DIRECTIVE: Copy the rows below between the line containing "Where should I" and the line containing "[x=1321, y=195]", inclusive, without any changes. Leave the pictures out of your answer.

──────────────────────────────

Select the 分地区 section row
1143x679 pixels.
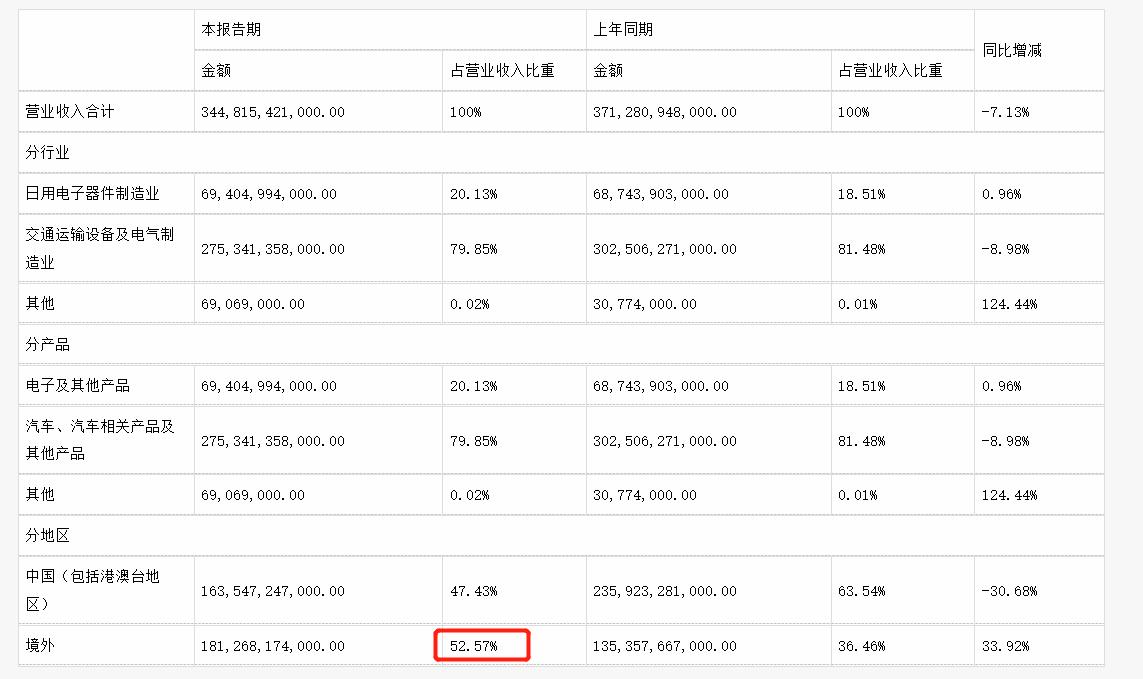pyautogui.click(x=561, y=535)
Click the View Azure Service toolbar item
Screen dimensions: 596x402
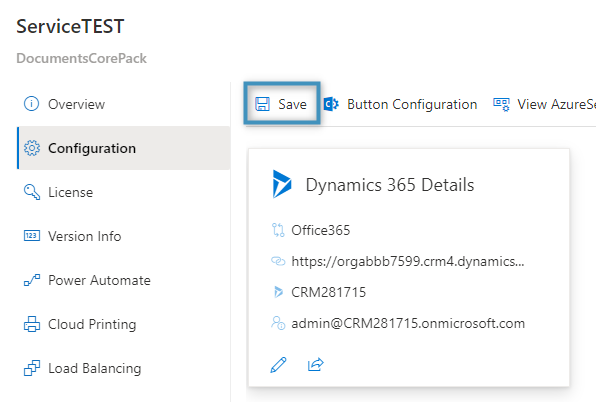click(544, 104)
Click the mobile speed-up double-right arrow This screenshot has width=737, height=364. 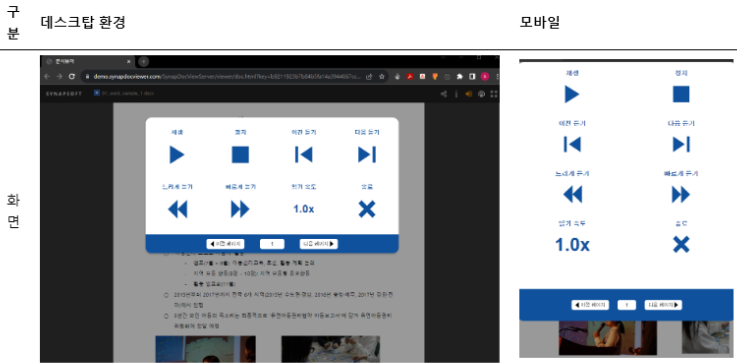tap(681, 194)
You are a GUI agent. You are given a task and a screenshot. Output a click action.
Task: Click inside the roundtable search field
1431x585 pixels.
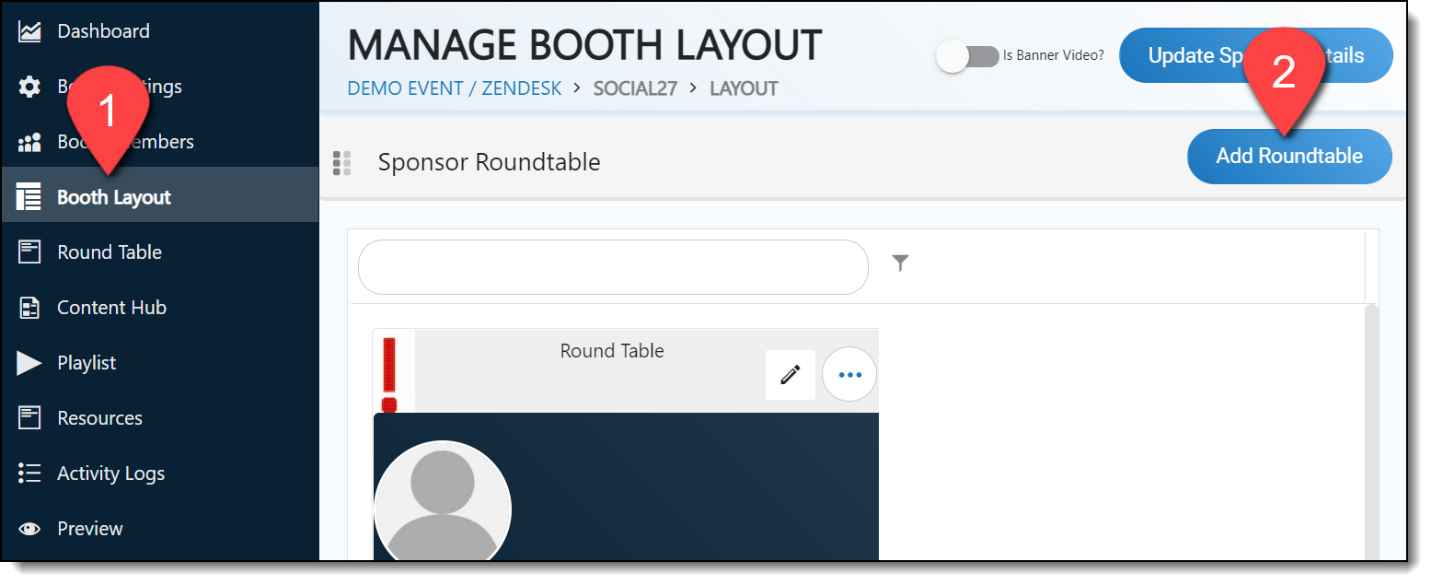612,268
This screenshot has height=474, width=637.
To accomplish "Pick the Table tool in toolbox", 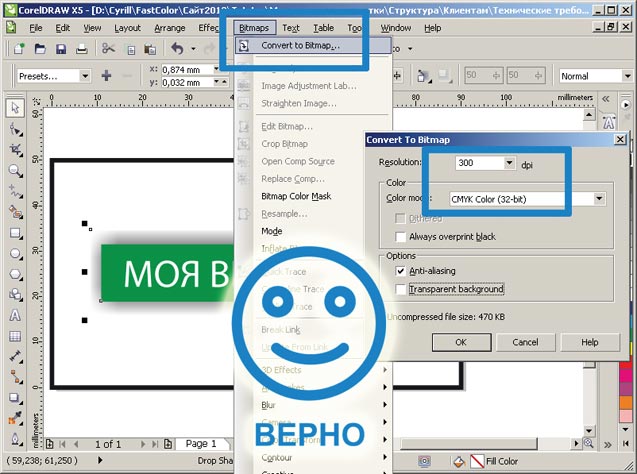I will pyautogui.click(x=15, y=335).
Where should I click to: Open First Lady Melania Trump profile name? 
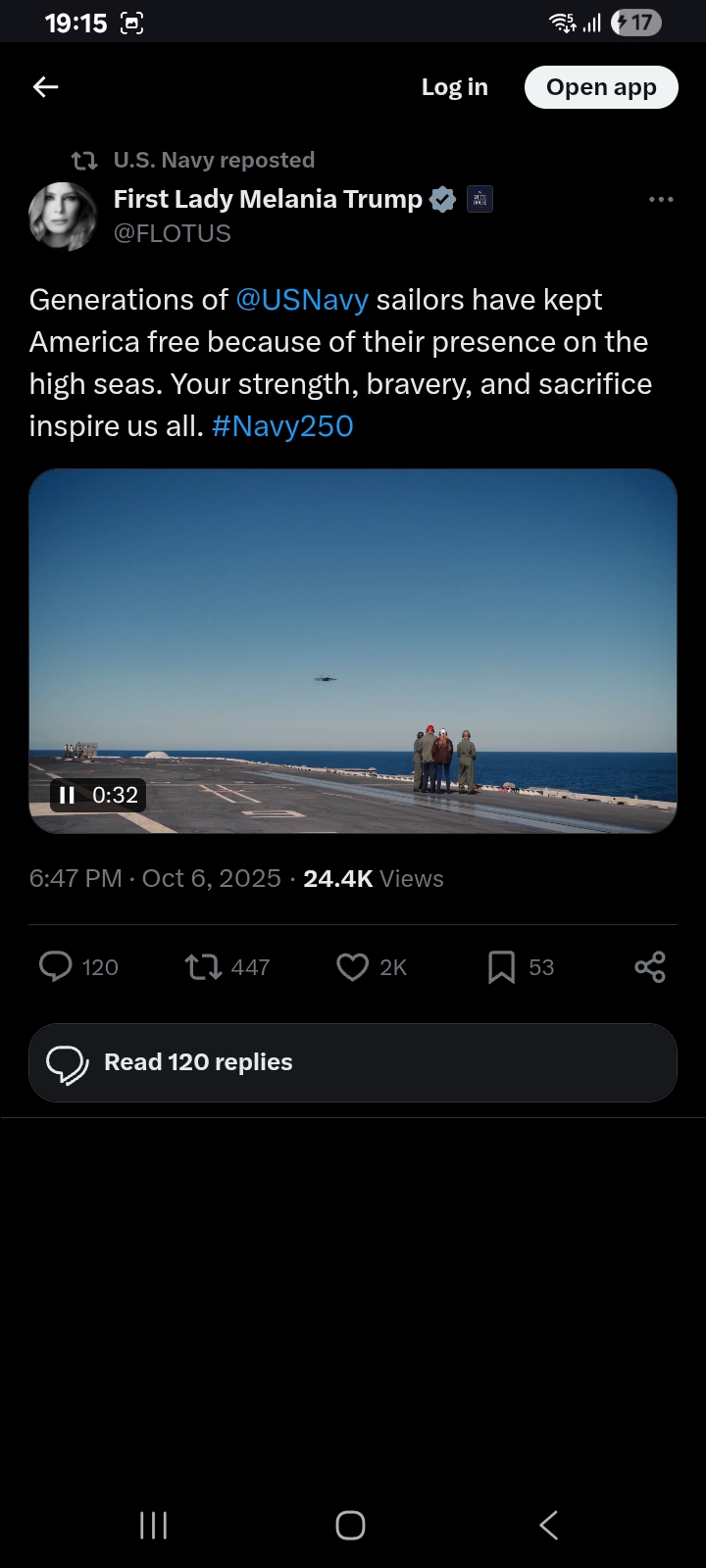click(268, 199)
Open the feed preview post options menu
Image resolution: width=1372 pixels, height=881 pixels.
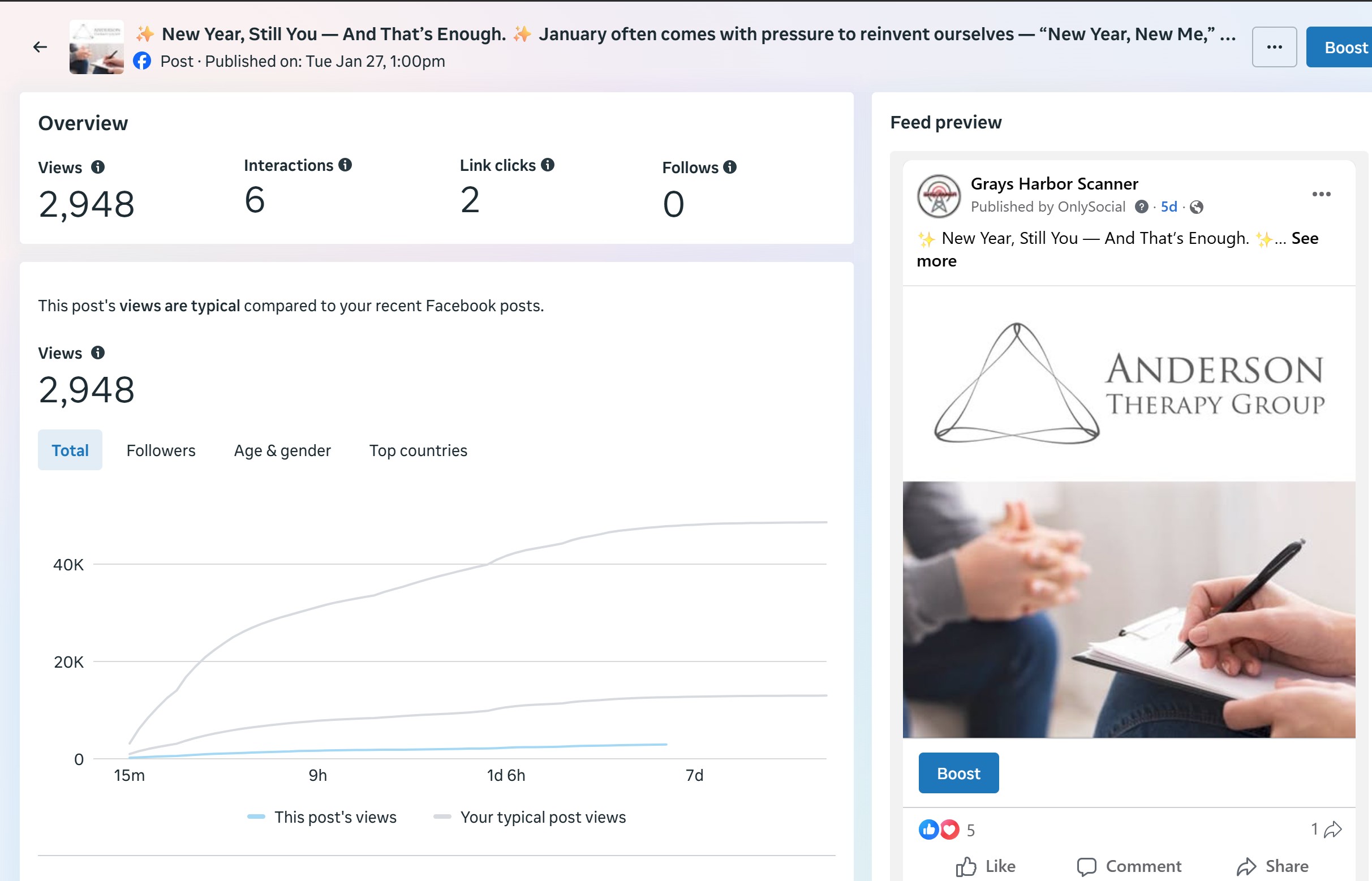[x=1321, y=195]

──────────────────────────────

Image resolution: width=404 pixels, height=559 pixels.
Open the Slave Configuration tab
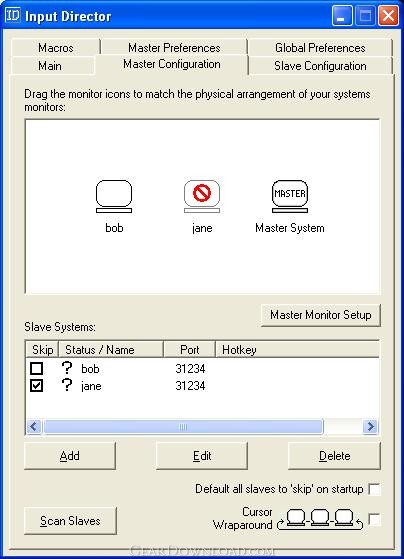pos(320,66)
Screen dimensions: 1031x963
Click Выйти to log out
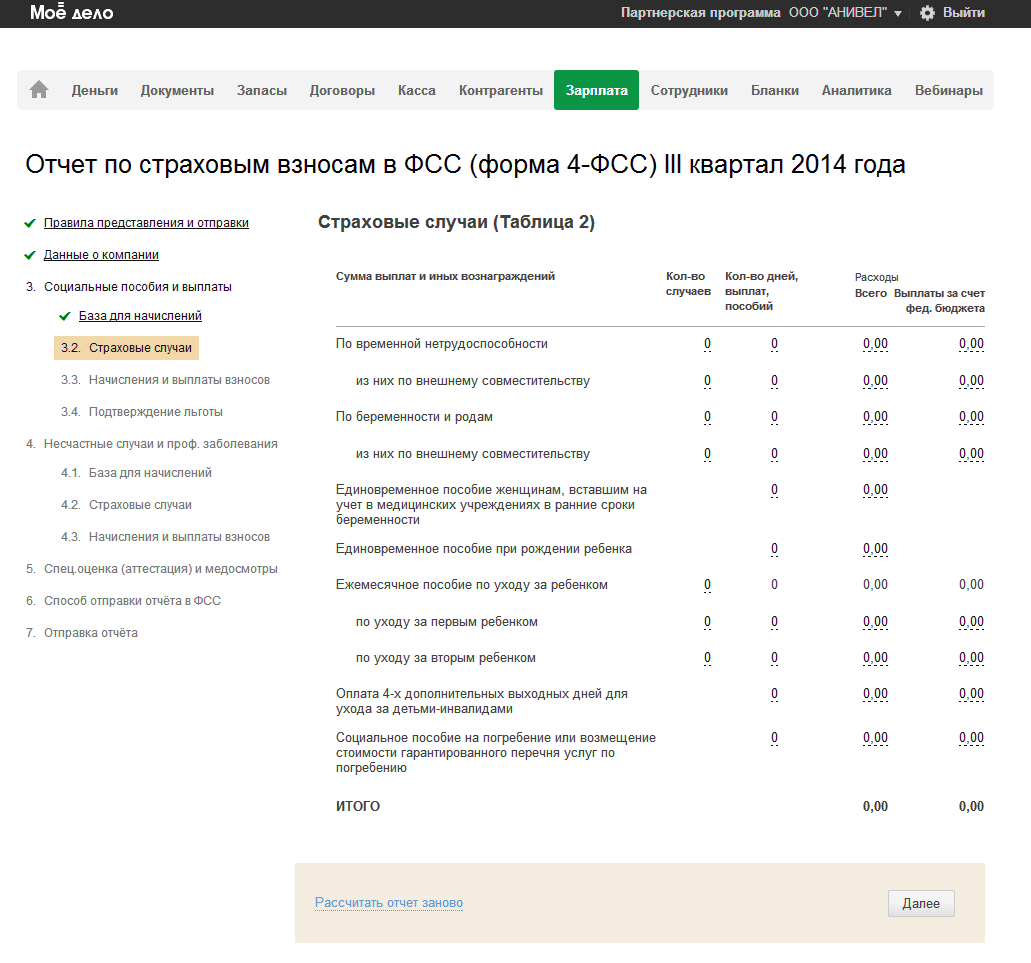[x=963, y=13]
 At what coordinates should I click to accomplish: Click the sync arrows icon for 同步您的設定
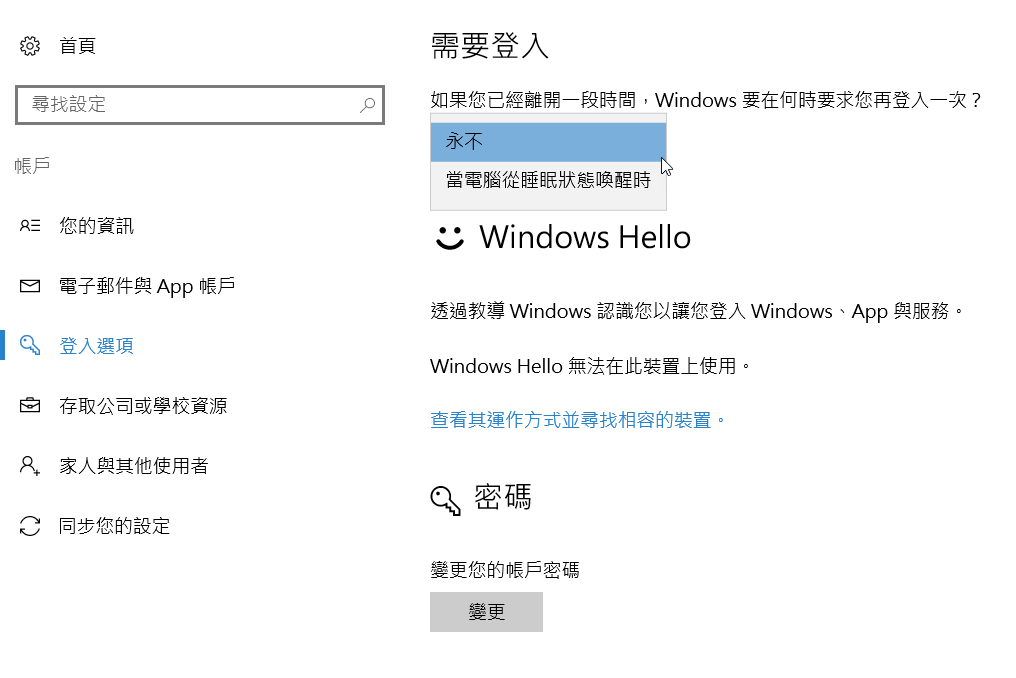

──────────────────────────────

TASK OUTPUT:
Where should I click to: Open First Lady Melania Trump profile name? 
click(268, 199)
Open the feed preview post options menu
Image resolution: width=1372 pixels, height=881 pixels.
[x=1321, y=195]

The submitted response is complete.